There is another reason why the acts of the legislative assembly, referred to in the petition, are to be regarded as general laws, and not special or local acts. Article 4, section 27, of the constitution, declares that “every statute shall be considered a public law, unless otherwise declared in the statute itself.” Neither of the acts contains such a declaration.
We hold, therefore, that they do not come within the constitutional inhibition contained in section 23 of article 4, that “the legislative assembly shall not pass special or local laws * * * * for the purpose of laying, opening, and working on highways.” We think the objection to the sufficiency of the first and second clauses of the petition is well taken by the counsel for respondent. In neither of them is there any allegation that when payment was demanded on the twenty-seventh day of August, 1879, there was sufficient money in the treasury to pay said warrants and applicable to such payment. The third clause in the petition is not open to this objection, and a peremptory writ of mandamus ought to be allowed, commanding the respondent to pay the warrant for one thousand nine hundred and ninety-six dollars, unless he shall ask leave to file an answer and defend upon the merits.
It is ordered that the judgment be reversed, and this cause remanded to the court below for further proceedings. And it is further ordered that the costs of this proceeding be paid by the state.

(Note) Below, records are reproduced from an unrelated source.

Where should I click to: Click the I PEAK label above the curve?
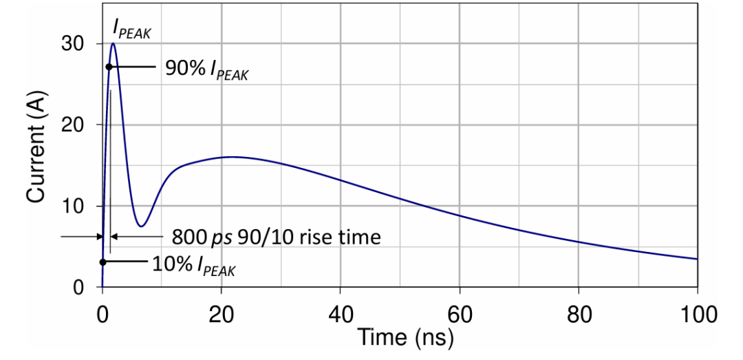click(x=132, y=28)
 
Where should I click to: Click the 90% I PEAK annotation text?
click(x=206, y=70)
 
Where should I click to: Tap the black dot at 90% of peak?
click(x=109, y=67)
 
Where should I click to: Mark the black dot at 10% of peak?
click(x=103, y=262)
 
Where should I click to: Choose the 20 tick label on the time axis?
click(x=221, y=313)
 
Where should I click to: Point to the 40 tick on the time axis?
click(x=340, y=313)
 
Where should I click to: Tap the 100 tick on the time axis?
click(x=697, y=313)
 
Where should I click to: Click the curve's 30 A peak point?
click(x=113, y=43)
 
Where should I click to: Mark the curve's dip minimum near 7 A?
click(x=141, y=226)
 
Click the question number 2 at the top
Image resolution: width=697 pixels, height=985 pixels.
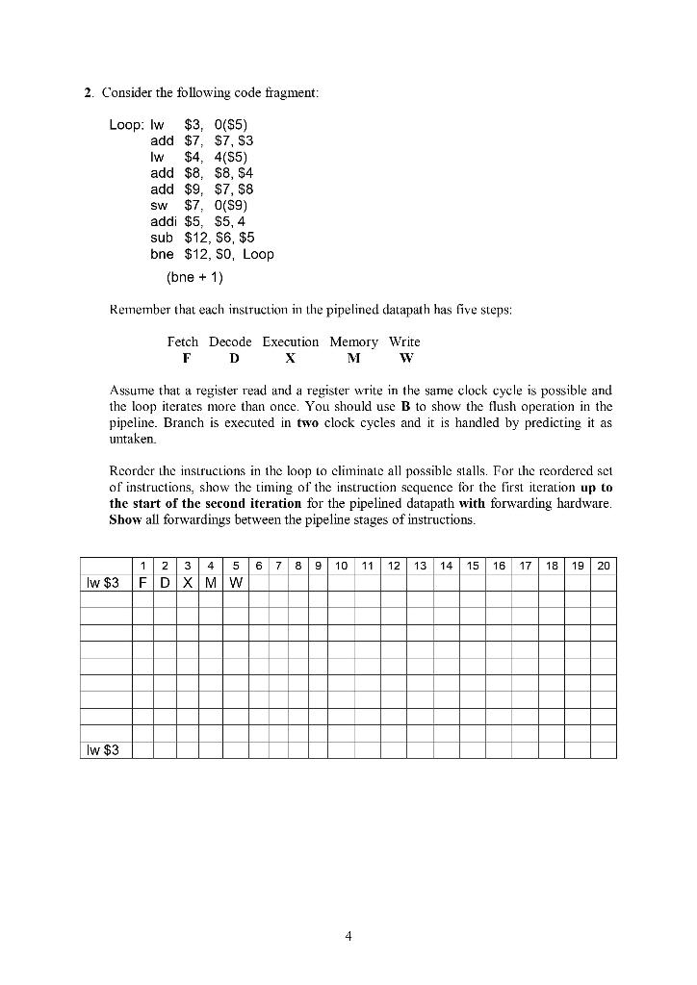point(87,92)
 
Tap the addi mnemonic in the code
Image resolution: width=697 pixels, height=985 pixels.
point(163,221)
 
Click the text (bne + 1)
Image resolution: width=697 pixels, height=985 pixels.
point(195,278)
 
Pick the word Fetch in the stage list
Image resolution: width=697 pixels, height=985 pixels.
point(183,341)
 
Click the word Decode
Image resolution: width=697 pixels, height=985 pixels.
point(230,341)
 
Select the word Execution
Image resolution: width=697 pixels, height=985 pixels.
point(290,341)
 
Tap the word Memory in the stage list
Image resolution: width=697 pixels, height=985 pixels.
point(353,341)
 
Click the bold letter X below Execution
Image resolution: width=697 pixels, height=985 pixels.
point(290,358)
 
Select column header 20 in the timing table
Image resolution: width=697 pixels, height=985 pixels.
point(603,566)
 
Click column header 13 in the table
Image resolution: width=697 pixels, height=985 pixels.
point(420,566)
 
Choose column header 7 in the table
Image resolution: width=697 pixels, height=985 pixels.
point(275,566)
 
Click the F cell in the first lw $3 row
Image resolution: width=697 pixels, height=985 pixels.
point(142,583)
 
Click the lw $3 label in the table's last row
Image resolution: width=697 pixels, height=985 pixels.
point(105,749)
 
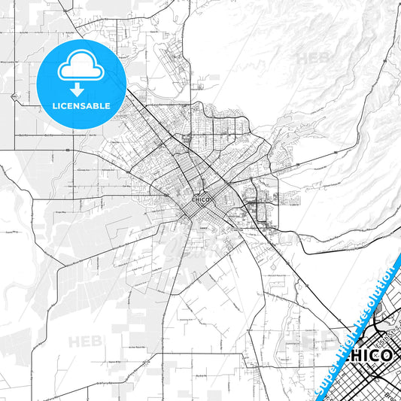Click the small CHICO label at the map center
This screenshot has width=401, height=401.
point(201,199)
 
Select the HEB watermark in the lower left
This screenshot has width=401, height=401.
point(85,342)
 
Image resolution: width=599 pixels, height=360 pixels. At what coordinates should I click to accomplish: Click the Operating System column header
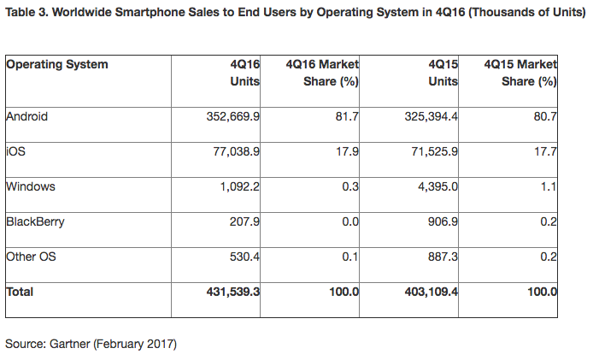[x=57, y=64]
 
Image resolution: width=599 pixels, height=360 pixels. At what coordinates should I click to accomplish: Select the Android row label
[x=27, y=116]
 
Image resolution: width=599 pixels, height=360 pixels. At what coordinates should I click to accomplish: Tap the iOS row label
[x=16, y=151]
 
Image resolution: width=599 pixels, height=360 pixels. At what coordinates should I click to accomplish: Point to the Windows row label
[x=31, y=186]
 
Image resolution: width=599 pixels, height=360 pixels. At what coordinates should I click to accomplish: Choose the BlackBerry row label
[x=36, y=222]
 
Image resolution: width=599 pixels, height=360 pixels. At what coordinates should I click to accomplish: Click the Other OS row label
[x=32, y=257]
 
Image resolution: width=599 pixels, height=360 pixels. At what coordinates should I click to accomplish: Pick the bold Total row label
[x=20, y=292]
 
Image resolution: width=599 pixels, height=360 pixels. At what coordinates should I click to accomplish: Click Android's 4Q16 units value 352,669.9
[x=233, y=116]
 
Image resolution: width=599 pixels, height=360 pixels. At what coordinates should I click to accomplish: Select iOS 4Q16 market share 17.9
[x=347, y=151]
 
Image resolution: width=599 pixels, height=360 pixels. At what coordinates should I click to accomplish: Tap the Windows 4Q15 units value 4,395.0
[x=438, y=186]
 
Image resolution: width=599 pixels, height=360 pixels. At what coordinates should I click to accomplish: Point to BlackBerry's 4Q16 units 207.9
[x=244, y=221]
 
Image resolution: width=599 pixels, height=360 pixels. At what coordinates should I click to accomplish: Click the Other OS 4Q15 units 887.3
[x=443, y=257]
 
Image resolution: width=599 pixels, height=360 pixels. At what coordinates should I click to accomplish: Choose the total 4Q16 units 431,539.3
[x=233, y=292]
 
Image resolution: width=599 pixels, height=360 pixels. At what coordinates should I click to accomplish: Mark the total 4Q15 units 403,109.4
[x=432, y=292]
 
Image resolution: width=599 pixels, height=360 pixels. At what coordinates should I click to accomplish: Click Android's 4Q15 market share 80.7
[x=545, y=116]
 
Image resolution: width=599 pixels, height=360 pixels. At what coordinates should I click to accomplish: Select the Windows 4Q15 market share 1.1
[x=549, y=186]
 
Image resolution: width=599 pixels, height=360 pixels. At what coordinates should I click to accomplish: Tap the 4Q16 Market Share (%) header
[x=322, y=73]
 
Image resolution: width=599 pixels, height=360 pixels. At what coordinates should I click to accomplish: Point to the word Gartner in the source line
[x=70, y=344]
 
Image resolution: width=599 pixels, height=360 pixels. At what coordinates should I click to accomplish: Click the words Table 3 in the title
[x=26, y=12]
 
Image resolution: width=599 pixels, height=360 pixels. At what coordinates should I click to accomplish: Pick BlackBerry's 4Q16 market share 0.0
[x=350, y=221]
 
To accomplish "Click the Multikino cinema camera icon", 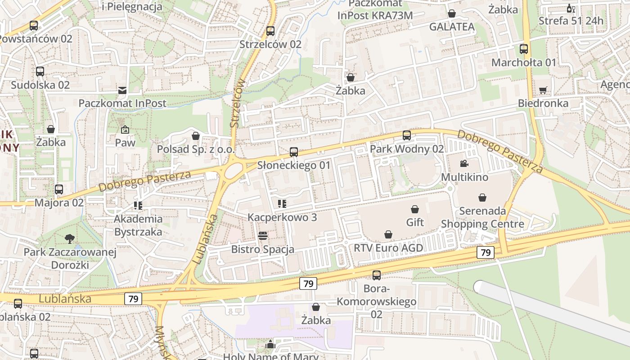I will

Boise, J., dissents from this opinion, on the ground that the laws providing for these warrants are special laws within
*428the meaning of section 28, subdivision 7, article 4, of tbe constitution. Section 27 of said article does not abridge tbe force of section 28, for the reason that a special law may be also a public law, and the provisions of these different sections are not repugnant to each other. Smith on Construction defines a special law as distinguished from a general law. Of the latter he says: “It is one which provides for all things of a kind or genus; special provides for a species of the genus.” In this case a general law relating to highways should provide for all the highways of the state; a special law to a particular highway, as in this case.